Riprendiamo dal CORRIERE della SERA di oggi, 04/09/2014, a pag. 13, con il titolo "L'arcivescovo Tomasi: 'Serve risposta politica. Giusto usare la forza contro il genocidio'", l'intervista di Gian Guido Vecchi all'arcivescovo Silvano Maria Tomasi, Osservatore permanente della Santa Sede all'Onu di Ginevra.
L'opinione dell'arcivescovo Tommasi verrà recepita in Vaticano ? Vedremo...
Gian Guido Vecchi Silvano Maria Tomasi
CITTÀ DEL VATICANO — «Siamo tutti membri della stessa famiglia umana, e quando i diritti fondamentali di una parte sono violati e le istituzioni locali non possono più proteggerla, allora scatta l'obbligo per la comunità internazionale di fare tutto ciò che può». L'arcivescovo Silvano Maria Tomasi, Osservatore permanente della Santa Sede all'Onu di Ginevra, mormora: «E' urgente intervenire, prima che sia troppo tardi».
Eccellenza, all'udienza Francesco si è rivolto in particolare ai cristiani iracheni, dicendo che la Chiesa «soffre con voi ed è fiera di voi» e «sa difendere i figli indifesi e perseguitati». Che cosa si può fare? «La Chiesa agisce anzitutto attraverso la voce del Santo Padre, le sue parole alla comunità mondiale. Occorre una risposta umanitaria, aiuti alle popolazioni, ma anche una riposta politica per rimuovere le cause di sofferenza e di morte».

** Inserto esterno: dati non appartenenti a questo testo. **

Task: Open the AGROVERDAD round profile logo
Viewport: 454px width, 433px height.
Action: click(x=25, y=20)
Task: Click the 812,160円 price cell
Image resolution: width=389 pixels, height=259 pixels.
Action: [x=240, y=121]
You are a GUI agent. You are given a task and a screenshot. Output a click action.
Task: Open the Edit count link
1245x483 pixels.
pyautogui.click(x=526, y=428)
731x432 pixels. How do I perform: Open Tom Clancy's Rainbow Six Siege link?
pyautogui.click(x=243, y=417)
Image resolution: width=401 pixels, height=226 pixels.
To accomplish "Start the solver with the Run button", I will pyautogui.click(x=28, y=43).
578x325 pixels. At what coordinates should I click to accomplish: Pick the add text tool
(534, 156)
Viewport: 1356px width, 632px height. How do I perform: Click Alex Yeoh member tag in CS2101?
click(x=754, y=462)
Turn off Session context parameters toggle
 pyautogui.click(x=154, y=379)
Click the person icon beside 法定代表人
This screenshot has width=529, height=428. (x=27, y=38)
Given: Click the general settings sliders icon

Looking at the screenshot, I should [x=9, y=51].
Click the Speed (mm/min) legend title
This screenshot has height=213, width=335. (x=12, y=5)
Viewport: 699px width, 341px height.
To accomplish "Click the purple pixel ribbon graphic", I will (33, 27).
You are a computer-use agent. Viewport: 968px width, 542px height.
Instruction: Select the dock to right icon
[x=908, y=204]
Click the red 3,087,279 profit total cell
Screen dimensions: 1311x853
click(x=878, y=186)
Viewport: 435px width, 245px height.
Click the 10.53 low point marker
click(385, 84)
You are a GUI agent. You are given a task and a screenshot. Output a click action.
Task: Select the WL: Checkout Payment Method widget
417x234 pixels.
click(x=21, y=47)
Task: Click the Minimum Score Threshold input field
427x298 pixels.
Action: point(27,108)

II Papa ha detto che è lecito «fermare l'aggressore ingiusto», precisando: «Non parlo di guerra». Questo esclude o no un intervento militare in Iraq? «Quando si usa la forza per bloccare o prevenire un genocidio o un disastro annunciato, non è che si dichiari guerra: si difende semplicemente il diritto fondamentale alla vita che ha ogni persona. II cosiddetto Stato islamico si è messo contro la famiglia umana, non contro questo o quel gruppo. Non si tratta di diritti religiosi ma di diritti umani fondamentali. Siamo tutti figli di Dio e la Chiesa ricorda che la famiglia umana ha una responsabilità. I mezzi operativi li deciderà la comunità internazionale attraverso le strutture che si è data, le Nazioni Unite, il Consiglio di sicurezza...».
È una guerra di religione, se una parte lo presenta così? «Dobbiamo guardare alla sostanza delle cose e non alla verniciatura esterna. I mercenari e gli altri combattenti del cosiddetto Califfato usano un vocabolario religioso per conquistare il potere. Del resto, nell'Occidente secolarizzato, si fatica a trovare soluzioni operative anche per una sorta di allergia o falso pudore davanti alle questioni religiose. Ma quello non è l'approccio corretto. Qui si tratta di cittadini, anche non cristiani. Ed è importante coinvolgere i Paesi della regione: sono loro ad avere l'interesse più immediato a fermare la minaccia di un fondamentalismo che decapita, vende le donne come schiave, uccide e distrugge l'evidenza della storia».
Ha parlato di «urgenza»... «Per le vittime che questo gruppo crudele e inumano continua a fare. E perché il consolidamento sul terreno e politico del cosiddetto Califfato diventa una minaccia che va oltre la regione. Pensi alle migliaia di giovani che si sono arruolati da Paesi occidentali e altrove: se poi torneranno a casa, come si comporteranno?».